begin MATERIAL FOR THE TASK

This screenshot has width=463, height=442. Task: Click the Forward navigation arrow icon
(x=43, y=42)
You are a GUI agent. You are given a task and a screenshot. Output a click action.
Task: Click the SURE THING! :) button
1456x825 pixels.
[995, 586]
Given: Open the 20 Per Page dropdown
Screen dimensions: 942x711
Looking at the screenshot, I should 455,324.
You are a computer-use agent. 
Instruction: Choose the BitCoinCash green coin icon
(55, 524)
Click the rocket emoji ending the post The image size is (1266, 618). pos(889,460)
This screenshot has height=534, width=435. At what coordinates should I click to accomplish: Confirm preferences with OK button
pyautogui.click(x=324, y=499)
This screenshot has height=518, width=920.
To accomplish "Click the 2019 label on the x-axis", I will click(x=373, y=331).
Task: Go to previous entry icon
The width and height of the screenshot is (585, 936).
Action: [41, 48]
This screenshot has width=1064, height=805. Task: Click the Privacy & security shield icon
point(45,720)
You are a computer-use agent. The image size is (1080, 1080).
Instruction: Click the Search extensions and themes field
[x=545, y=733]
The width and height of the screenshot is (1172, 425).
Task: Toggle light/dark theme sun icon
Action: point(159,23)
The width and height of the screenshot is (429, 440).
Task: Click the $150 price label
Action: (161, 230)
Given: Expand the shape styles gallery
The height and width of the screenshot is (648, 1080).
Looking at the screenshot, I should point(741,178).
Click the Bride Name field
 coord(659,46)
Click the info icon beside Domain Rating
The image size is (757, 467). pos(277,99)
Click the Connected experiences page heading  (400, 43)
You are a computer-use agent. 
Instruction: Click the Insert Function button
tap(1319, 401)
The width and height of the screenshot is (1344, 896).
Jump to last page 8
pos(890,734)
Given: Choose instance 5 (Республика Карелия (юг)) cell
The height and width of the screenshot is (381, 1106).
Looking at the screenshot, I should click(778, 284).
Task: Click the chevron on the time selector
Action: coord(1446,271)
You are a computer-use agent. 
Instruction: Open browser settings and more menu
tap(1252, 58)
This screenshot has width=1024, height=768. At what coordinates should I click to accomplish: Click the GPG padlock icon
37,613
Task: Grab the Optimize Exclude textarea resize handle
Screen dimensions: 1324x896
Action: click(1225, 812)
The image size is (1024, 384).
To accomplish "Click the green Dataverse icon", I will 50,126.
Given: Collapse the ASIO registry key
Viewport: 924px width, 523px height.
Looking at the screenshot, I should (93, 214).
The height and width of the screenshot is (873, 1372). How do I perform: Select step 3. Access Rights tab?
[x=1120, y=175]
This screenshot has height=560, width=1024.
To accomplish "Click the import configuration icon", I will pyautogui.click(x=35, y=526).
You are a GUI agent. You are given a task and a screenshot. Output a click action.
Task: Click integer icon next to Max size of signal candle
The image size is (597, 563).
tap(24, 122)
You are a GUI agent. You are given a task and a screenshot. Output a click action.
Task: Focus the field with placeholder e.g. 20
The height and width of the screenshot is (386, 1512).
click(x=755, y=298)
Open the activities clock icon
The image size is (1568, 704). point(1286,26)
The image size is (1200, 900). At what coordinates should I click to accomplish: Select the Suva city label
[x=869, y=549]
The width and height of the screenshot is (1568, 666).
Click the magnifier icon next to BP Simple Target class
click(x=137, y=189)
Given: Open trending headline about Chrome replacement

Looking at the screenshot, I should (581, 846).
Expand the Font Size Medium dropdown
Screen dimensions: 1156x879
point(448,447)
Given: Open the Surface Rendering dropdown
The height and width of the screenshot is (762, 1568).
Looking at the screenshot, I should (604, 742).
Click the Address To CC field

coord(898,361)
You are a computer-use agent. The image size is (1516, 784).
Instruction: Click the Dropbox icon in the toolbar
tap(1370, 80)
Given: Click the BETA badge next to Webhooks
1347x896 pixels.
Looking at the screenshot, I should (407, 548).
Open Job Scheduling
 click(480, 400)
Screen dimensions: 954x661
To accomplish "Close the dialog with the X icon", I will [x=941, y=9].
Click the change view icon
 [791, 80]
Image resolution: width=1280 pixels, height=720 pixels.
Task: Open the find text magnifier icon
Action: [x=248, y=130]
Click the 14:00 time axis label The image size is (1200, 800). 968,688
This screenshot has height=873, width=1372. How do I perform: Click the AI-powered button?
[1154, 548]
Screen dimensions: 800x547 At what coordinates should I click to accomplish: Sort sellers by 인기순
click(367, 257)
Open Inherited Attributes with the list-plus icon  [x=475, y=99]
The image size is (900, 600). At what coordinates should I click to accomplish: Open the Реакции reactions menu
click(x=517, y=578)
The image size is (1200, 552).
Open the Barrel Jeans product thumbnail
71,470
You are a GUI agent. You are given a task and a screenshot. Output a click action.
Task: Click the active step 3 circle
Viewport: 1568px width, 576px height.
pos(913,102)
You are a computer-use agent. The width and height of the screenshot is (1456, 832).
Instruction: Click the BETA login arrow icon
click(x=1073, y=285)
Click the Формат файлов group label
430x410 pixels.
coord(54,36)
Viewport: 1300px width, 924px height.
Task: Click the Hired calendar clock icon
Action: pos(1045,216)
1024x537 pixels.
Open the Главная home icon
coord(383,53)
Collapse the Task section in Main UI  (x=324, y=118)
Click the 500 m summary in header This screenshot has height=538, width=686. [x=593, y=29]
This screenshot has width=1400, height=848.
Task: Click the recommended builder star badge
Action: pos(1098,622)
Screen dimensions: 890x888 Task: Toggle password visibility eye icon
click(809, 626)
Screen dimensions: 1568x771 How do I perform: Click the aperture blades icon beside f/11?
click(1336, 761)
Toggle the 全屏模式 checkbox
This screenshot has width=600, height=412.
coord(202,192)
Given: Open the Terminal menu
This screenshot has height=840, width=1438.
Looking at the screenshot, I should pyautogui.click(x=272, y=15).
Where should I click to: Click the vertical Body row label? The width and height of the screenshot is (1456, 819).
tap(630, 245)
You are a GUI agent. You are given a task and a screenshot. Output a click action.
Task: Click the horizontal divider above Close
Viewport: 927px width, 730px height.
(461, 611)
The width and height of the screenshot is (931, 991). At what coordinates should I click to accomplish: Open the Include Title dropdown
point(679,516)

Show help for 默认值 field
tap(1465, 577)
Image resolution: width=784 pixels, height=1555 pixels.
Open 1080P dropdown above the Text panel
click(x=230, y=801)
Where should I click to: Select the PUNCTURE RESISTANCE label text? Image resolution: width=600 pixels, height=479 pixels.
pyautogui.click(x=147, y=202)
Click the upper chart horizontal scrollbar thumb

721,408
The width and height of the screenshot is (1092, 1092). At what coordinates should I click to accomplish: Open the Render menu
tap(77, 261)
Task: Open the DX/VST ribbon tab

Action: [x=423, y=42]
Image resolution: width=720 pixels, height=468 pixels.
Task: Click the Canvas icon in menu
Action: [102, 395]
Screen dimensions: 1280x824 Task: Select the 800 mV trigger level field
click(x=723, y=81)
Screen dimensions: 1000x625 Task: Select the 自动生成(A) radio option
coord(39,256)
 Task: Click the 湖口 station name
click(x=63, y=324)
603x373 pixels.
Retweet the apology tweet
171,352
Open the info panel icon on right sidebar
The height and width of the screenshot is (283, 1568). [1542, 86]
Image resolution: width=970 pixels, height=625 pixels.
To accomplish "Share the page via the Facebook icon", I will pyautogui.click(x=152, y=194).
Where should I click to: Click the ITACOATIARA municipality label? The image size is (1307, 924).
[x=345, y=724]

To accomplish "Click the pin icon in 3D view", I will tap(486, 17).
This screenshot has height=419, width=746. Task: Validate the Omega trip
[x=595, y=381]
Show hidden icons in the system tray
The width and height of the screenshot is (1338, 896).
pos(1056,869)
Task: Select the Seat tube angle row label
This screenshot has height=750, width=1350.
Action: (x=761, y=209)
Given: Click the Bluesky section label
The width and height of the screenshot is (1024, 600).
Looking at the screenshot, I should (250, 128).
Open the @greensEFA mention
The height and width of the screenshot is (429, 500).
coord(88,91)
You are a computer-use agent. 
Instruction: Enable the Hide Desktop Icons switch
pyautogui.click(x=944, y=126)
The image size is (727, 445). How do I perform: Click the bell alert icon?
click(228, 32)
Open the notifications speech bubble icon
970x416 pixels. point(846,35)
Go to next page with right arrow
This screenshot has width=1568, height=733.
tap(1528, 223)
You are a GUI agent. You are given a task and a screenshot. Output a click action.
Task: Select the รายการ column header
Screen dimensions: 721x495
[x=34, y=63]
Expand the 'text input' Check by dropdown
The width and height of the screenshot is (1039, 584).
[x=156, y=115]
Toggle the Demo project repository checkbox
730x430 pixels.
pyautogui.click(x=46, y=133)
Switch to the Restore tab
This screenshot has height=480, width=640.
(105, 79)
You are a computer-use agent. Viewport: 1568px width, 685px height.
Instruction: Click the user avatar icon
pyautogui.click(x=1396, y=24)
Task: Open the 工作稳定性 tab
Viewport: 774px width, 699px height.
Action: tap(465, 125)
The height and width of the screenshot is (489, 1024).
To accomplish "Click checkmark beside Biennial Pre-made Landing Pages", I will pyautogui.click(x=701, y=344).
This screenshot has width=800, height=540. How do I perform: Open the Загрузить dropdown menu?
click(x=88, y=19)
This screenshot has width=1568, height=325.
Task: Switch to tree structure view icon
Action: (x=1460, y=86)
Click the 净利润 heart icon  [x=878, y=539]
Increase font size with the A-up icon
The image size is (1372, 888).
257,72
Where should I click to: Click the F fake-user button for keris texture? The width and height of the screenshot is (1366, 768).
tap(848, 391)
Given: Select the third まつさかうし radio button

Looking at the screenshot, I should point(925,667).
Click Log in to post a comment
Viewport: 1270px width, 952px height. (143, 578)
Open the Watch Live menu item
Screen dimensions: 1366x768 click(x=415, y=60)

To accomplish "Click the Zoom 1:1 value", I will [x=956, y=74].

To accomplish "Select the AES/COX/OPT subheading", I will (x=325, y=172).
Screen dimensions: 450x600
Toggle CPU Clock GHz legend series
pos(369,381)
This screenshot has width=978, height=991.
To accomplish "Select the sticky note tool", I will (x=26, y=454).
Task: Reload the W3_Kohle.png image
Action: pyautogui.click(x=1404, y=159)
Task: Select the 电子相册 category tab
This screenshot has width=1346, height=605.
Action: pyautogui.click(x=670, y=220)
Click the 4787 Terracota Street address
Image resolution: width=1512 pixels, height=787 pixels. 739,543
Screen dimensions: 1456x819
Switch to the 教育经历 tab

end MATERIAL FOR THE TASK

Convert the data, starting with the line that contains "will tap(486, 17)." and going on through the line that contains "Action: (x=761, y=209)", into a JSON list of strings with one string per line and blank lines left out.

### [EXERCISE ANSWER]
[
  "To accomplish \"Click the pin icon in 3D view\", I will tap(486, 17).",
  "This screenshot has height=419, width=746. Task: Validate the Omega trip",
  "[x=595, y=381]",
  "Show hidden icons in the system tray",
  "The width and height of the screenshot is (1338, 896).",
  "pos(1056,869)",
  "Task: Select the Seat tube angle row label",
  "This screenshot has height=750, width=1350.",
  "Action: (x=761, y=209)"
]